# Предоставленный фрагмент

Юрий Васильев не режиссер — поэт. Режиссура его проста и безыскусна, как просты подчас слова подлинной поэзии, оттого еще более прекрасные. Ему чужды постановочные изыски и кульбиты. Нет в его работах ни спецэффектов, ни неожиданных, призванных поразить, удивить, развлечь зрителя ходов — полное отсутствие всякой внешней суеты. Только рефлексия и концентрация. Только актер и сцена. Здесь ясность и лаконичность — не указание на тривиальность мира. Отнюдь нет. Это скорее попытка сосредоточиться, увидеть главное — человека.
Юрий Васильев тщательно и придирчиво выбирает материал и актера. Один из залогов удачной постановки — типично бахтинское понимание «встречи». Но в данном случае не автора с читателем — артиста с персонажем: есть совпадение — есть событие как рождение художественного образа. Сценический герой никогда не возникает на контрасте; всегда на пересечении личных качеств подопечных Васильева с характеристиками выбранного для изучения объекта. По признанию учеников, Юрий Андреевич, чутко отслеживая и фиксируя малейшие движения мыслей и чувств актера, способен в нужный момент выудить необходимое, точное состояние или ощущение, не только по-новому раскрывающее и артиста, и персонаж, но и создающее некий третий смысл, важный для создания сценического образа. Юрий Васильев — режиссер не разрушающий, а создающий. Нет в его сценическом мире места ни трагической безысходности, ни бесконечности отчаяния: даже смерть, будучи вписанной в общий порядок вещей, оказывается продолжением жизни. Она, высвобождая душу, помогает ей обрести свой, характерный звук. Отсюда, надо полагать, пристрастие режиссера к протяжным финальным музыкальным темам.

# Что требуется
1. Проверьте, согласуются ли с фрагментом о Юрии Васильеве утверждения (а), (б) и (в). Для каждого ответьте «да» или «нет» и точно процитируйте решающие слова текста. (а) В постановках Васильева используются спецэффекты. (б) Сценический герой у Васильева рождается на пересечении личных качеств актера с характеристиками персонажа. (в) В сценическом мире Васильева есть место трагической безысходности.
2. Продолжите фрагмент о Юрии Васильеве с того места, на котором он заканчивается.
Листинг здесь не понадобится.

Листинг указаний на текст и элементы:
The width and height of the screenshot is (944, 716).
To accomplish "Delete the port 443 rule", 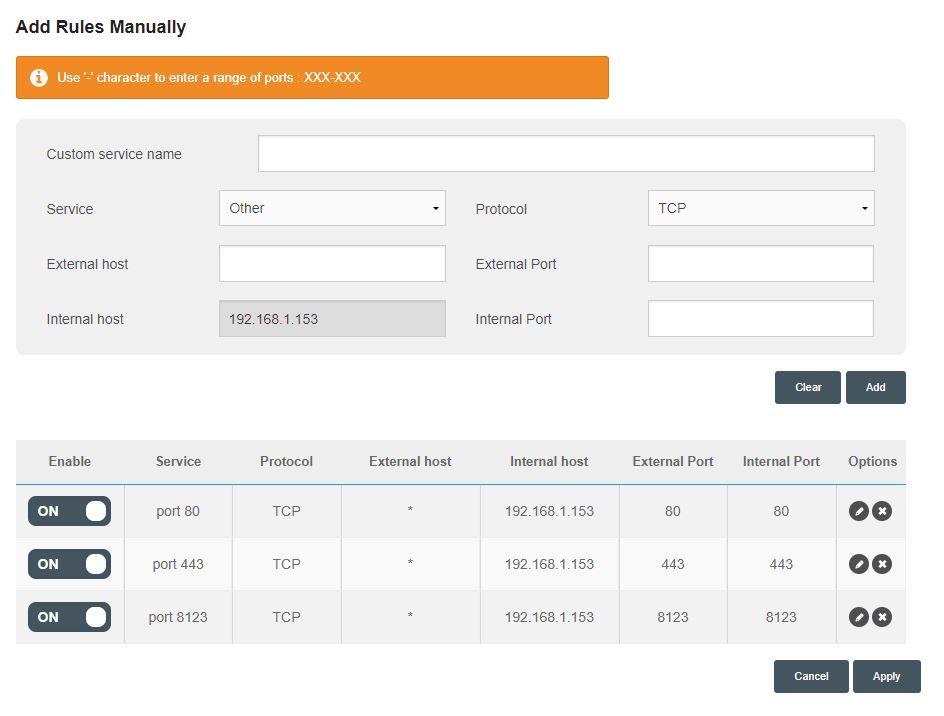I will coord(882,564).
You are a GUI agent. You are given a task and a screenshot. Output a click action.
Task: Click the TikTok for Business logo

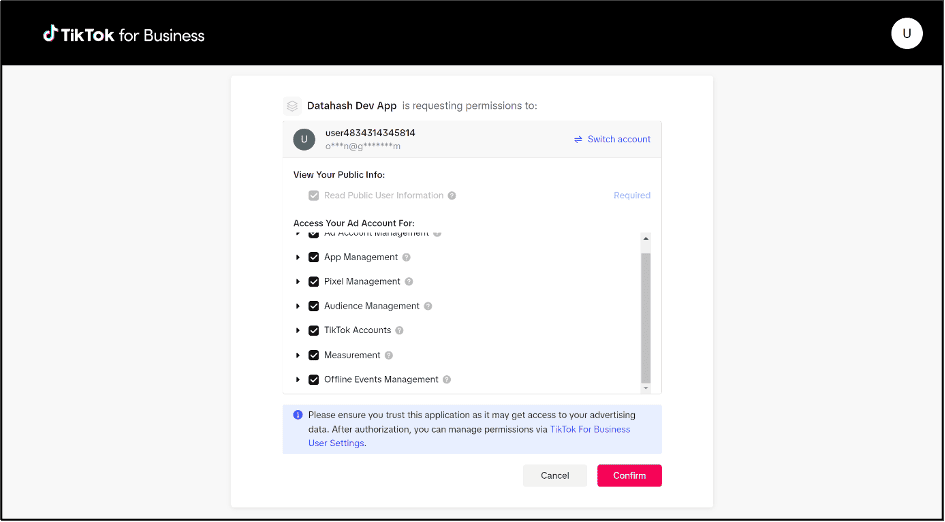[x=124, y=35]
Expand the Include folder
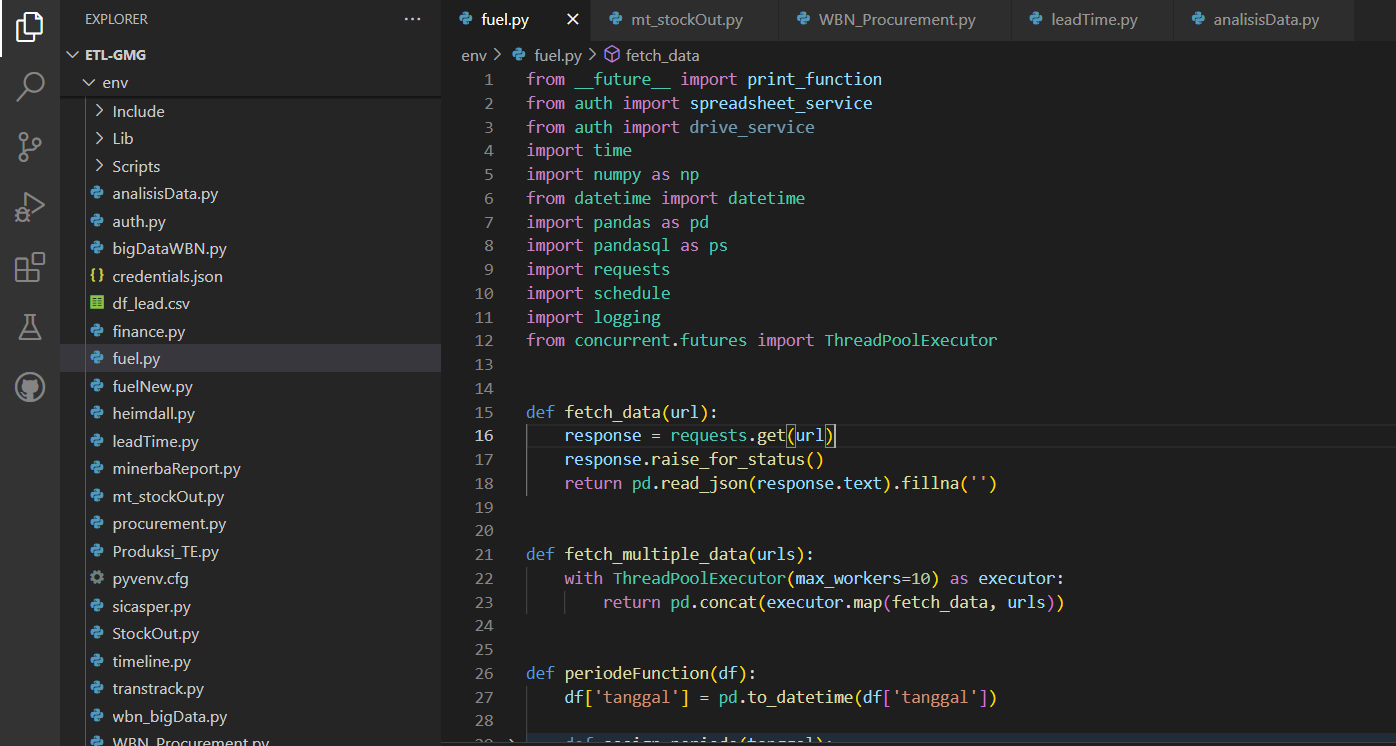Screen dimensions: 1396x746 (138, 111)
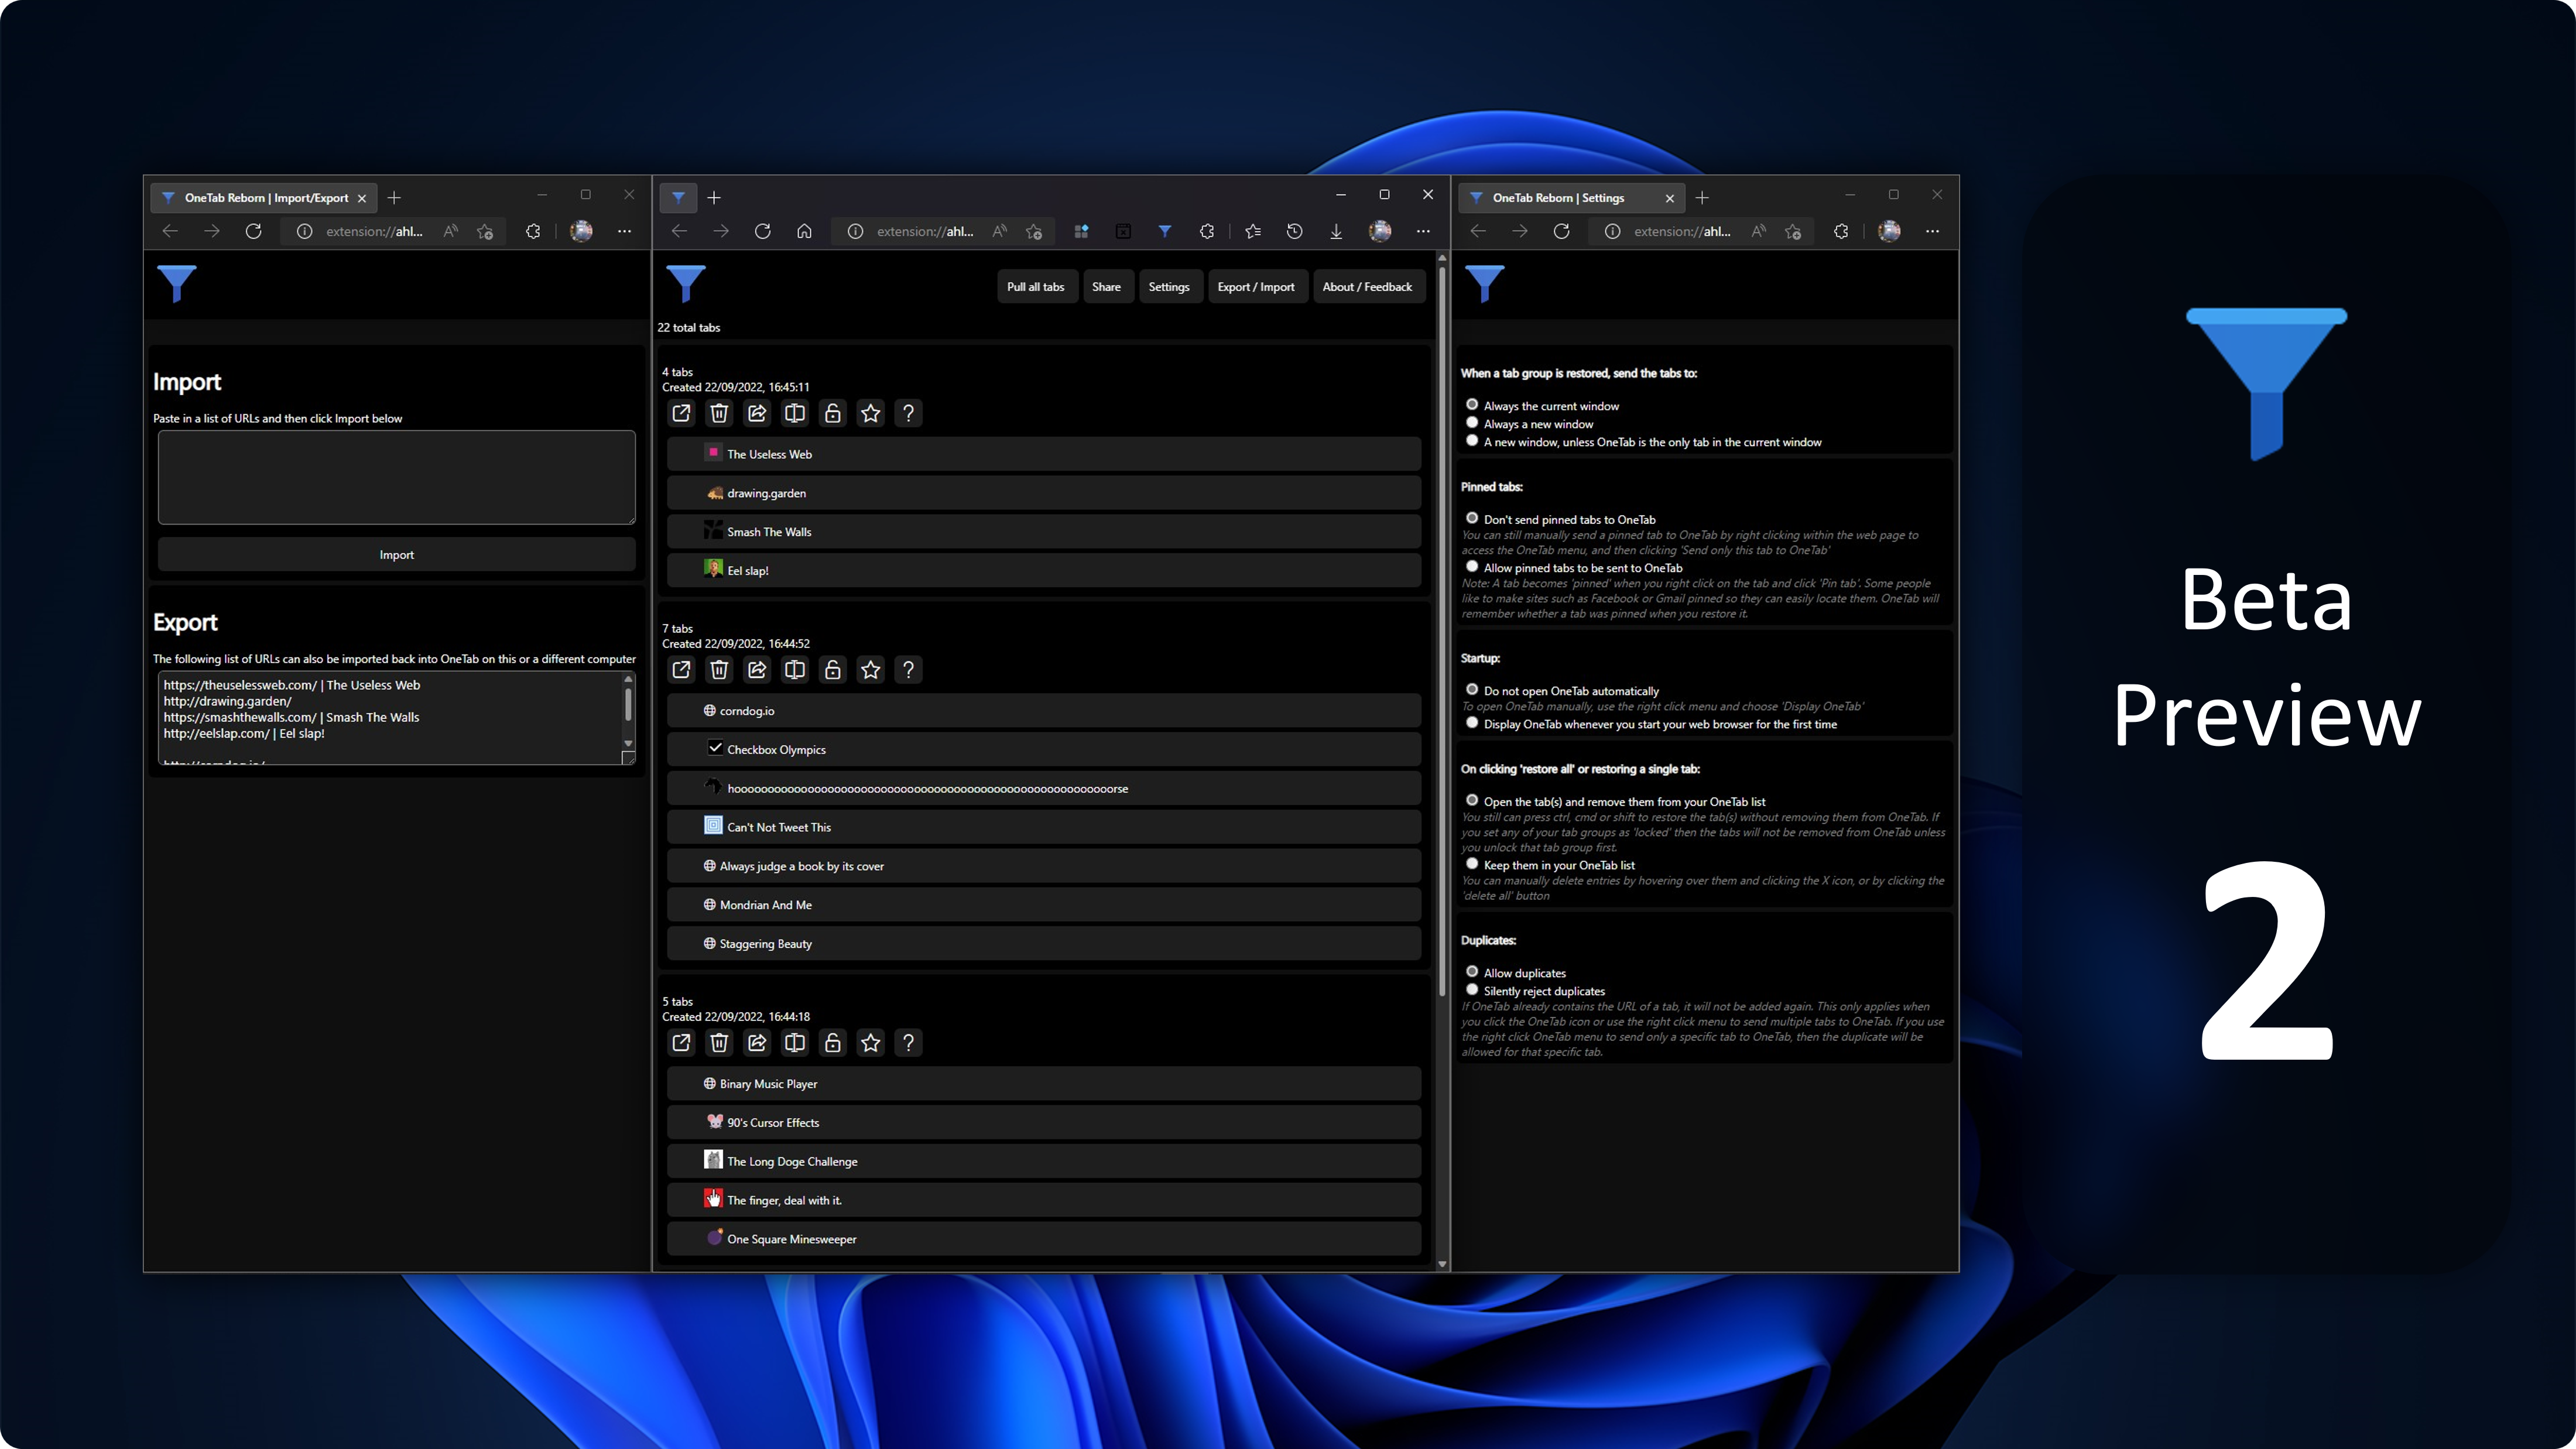Click the Import button
Image resolution: width=2576 pixels, height=1449 pixels.
(396, 555)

# Результаты по порядку
1.
(а) Нет: «Нет в его работах ни спецэффектов».
(б) Да: «всегда на пересечении личных качеств подопечных Васильева с характеристиками выбранного для изучения объекта».
(в) Нет: «Нет в его сценическом мире места ни трагической безысходности».

2.
Существует стойкое убеждение, будто сосредоточение смысла в звуке вполне логично для педагога и специалиста по речи, коим Юрий Андреевич Васильев является уже более тридцати лет. Утверждение, на мой взгляд, ложное. Здесь действует скорее обратная логика. В случае с Васильевым звук первичен, он определяет судьбу, род занятий, творческую биографию. Прочитав его книги, не имеющие ничего общего с традиционными академическими пособиями «по развитию речевого и артикуляционного аппарата», где подзаголовки «Вариации для тренинга», «Вариации для творчества», «Ритмы и вариации» содержат музыкальную терминологию, понимаешь: он не просто слышит — видит и воспринимает мир через звук.
Собственно, звук — главная характеристика васильевского мира. Его плоть и кровь. Он не абстрактен — материален. Страстные, протяжные, манкие, упрямые, упругие звуки создают реальность, оживающую и живущую лишь в момент вербального оформления героем мыслей и чувств. Акт произнесения и есть творческий акт, попытка персонажа зафиксировать себя в мироздании. Долгота звука есть длина жизни; прекращение звучания, молчание — смерть. Это не есть собственно театр слова. Однако голосовое ведение роли — основное средство выражения в постановках Васильева. Артист, слушая тело, лишь продолжает звук вовне.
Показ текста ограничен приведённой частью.